If you take a closer look, the two terms contradict each other. This is not done enough in the paper presented here. Unfortunately, corruption is lurking here in everyday life, the term AI has crept in as opportune, the meaning is not really given, the practical linguistic metaphor remains.

Perhaps it would be better to omit the term at all, since mostly only the misleading reference to an ideologue is meant, economically stimulating in the connotation, in the sense of the correctness of the linguistic description. Replacing the waiver will not require much more attention either, in the sense of correct descriptions.

But it would force you to always give extremely important details the same weighting in the linguistic communication - above all, how precisely the correctness of the various implementations of details was carried out. At the ideological level, this is seen as annoying. At the same time, however, the consequences differ here, which is to be expected in terms of use. Here the linguistic sloppiness is downright destructive.

The umbrella term AI is simply too cheap to be sustainable.

Just the repeated sober description, instead of the shortened metaphor of the self-learning machine, would be helpful to learn for yourself to gradually get to the point what is meant, if emphasized often enough. If humans are incapable of describing their living environment in the most important matters (and these are seldom of a technical nature), the projection as the hoped-for mimesis is only an expression of their arrogance as a mournful figure. That people take on this role more rigorously would also be helpful for themselves, as well as being more precise about what they are doing there.

****

One thinks, for example, of the transition from language and thinking to the pure mimicry of language and thinking, there is far and wide no progress in the game, in the sense that it is about people who lead a life, rather silliness or the dangerous exaggeration of desires.

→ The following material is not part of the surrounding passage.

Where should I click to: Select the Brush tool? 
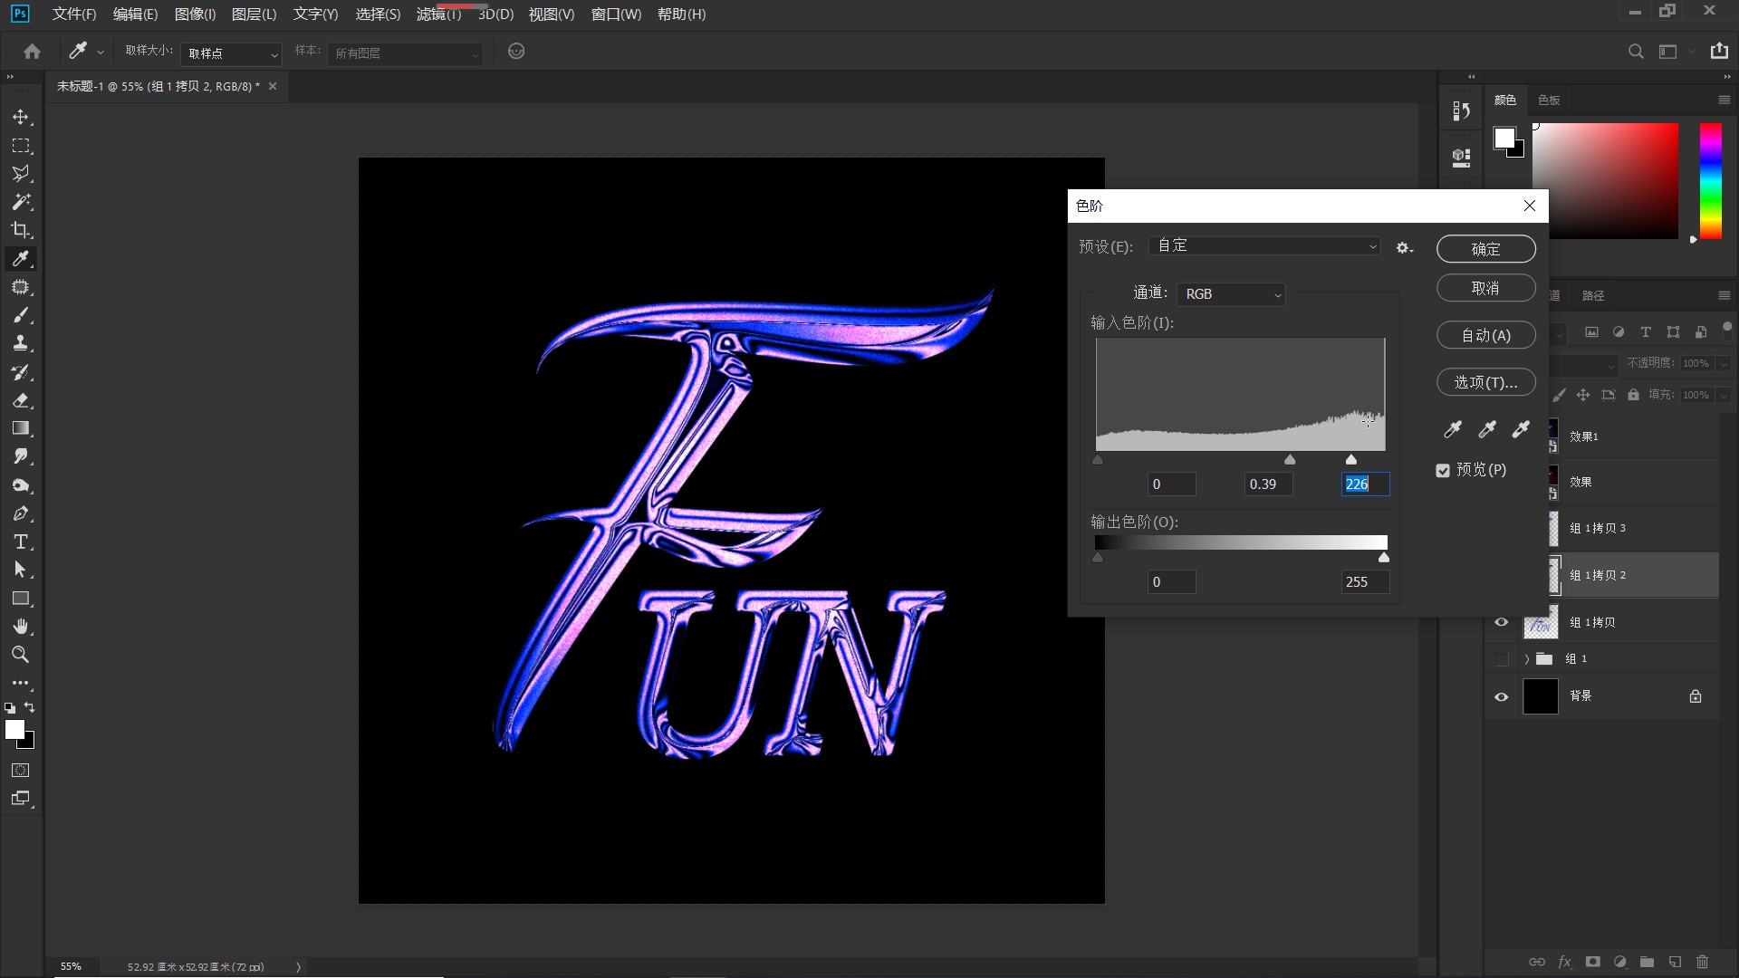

As with most of the modern history of technology, the first wish will unfortunately only revolve around a key topic - that of the hoped-for safeguarding of rule, as well as totalitarian in consequence - no matter how idiotic the silliness behind it is.

And that is, in turn, an immensely relevant question about the description of the living environment - or its corruption, if questions do not advance to that point and are not supposed to be answered correctly.

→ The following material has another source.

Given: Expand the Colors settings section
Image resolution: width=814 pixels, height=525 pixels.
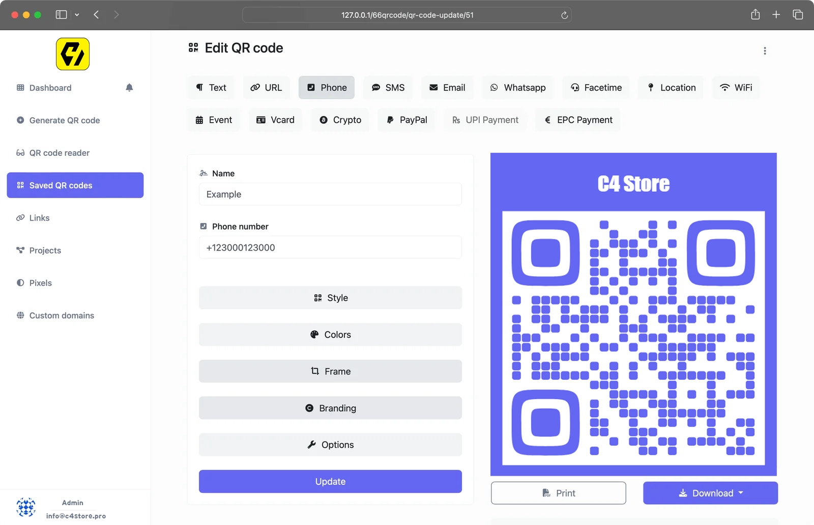Looking at the screenshot, I should pos(330,335).
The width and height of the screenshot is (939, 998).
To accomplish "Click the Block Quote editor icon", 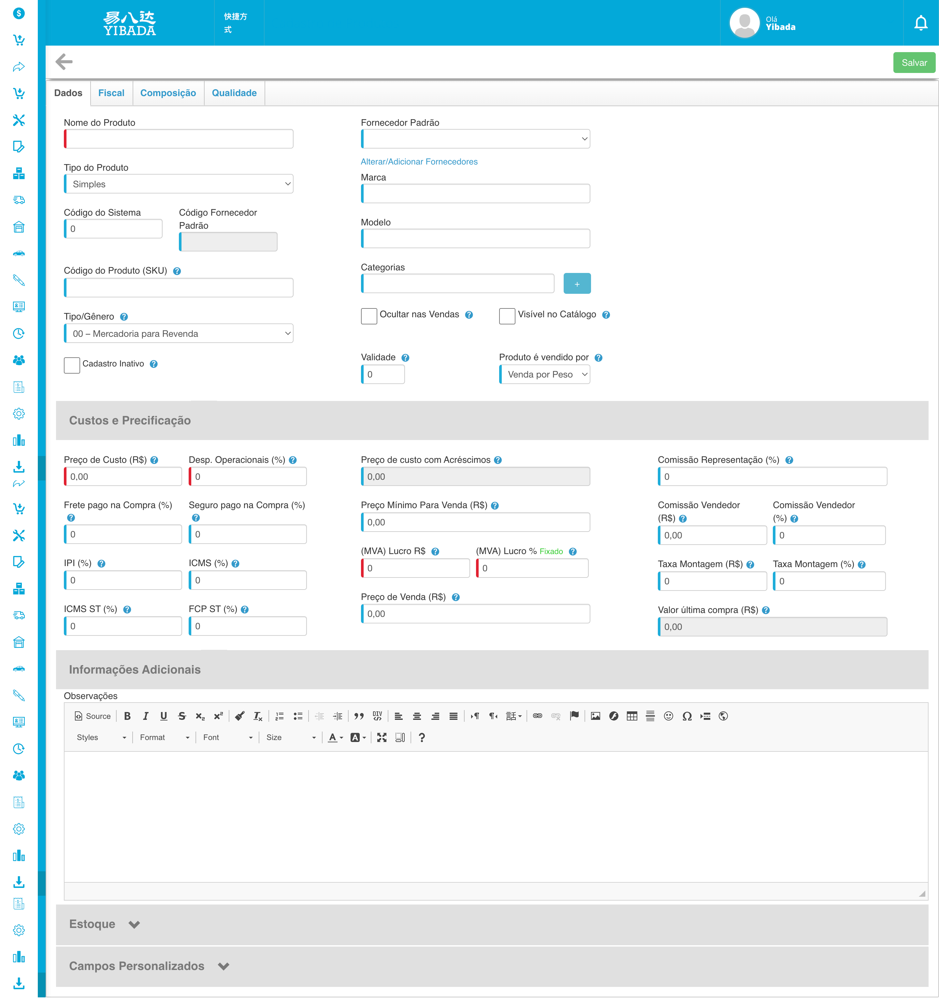I will click(359, 716).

A further dimension can also be indicated: the narrowing of the research horizon from scientific description to quantity is only a cultural-historical coincidence (classically based on the time of Galileo). This does not make a statement about a concept of truth as to whether other models of knowledge would not have been just as suitable for science as a social enterprise.

As the inner workings of machines are now carried to such an extent that the resulting behavior is no longer within the prediction horizon, man has at the same time planned that he should also include this absolutization of quantifiability as a universal method when describing the world of life.

One cannot expect this, however, since at the same time the character's horizon for reliable honesty in the investigations is massively on the decline. To tinker with doomsday machines with enthusiasm and enthusiasm is the first measure of importance and speaks for the contempt for a sense of responsibility.

So much for the loose coupling of a concept of lifeworld with the undertaking found.

A committed policy has a long way to go.

Perhaps it can be stated experimentally: only mimetics is always implanted. It could be called for guidelines on mimesis, as an abstraction of desires, to be named in an isolating manner, as well as the quality of adherence to and adherence to boundaries. This also requires being able to name the use of linguistic metaphors, as opposed to dealing with factual values ​​- which becomes tricky when factual values ​​in turn only represent linguistic metaphors. Quality in the workplace, honesty in implementation could help, but who wants to translate that into guidelines without either becoming arbitrary or strangling if the staff is too out of practice when dealing with them?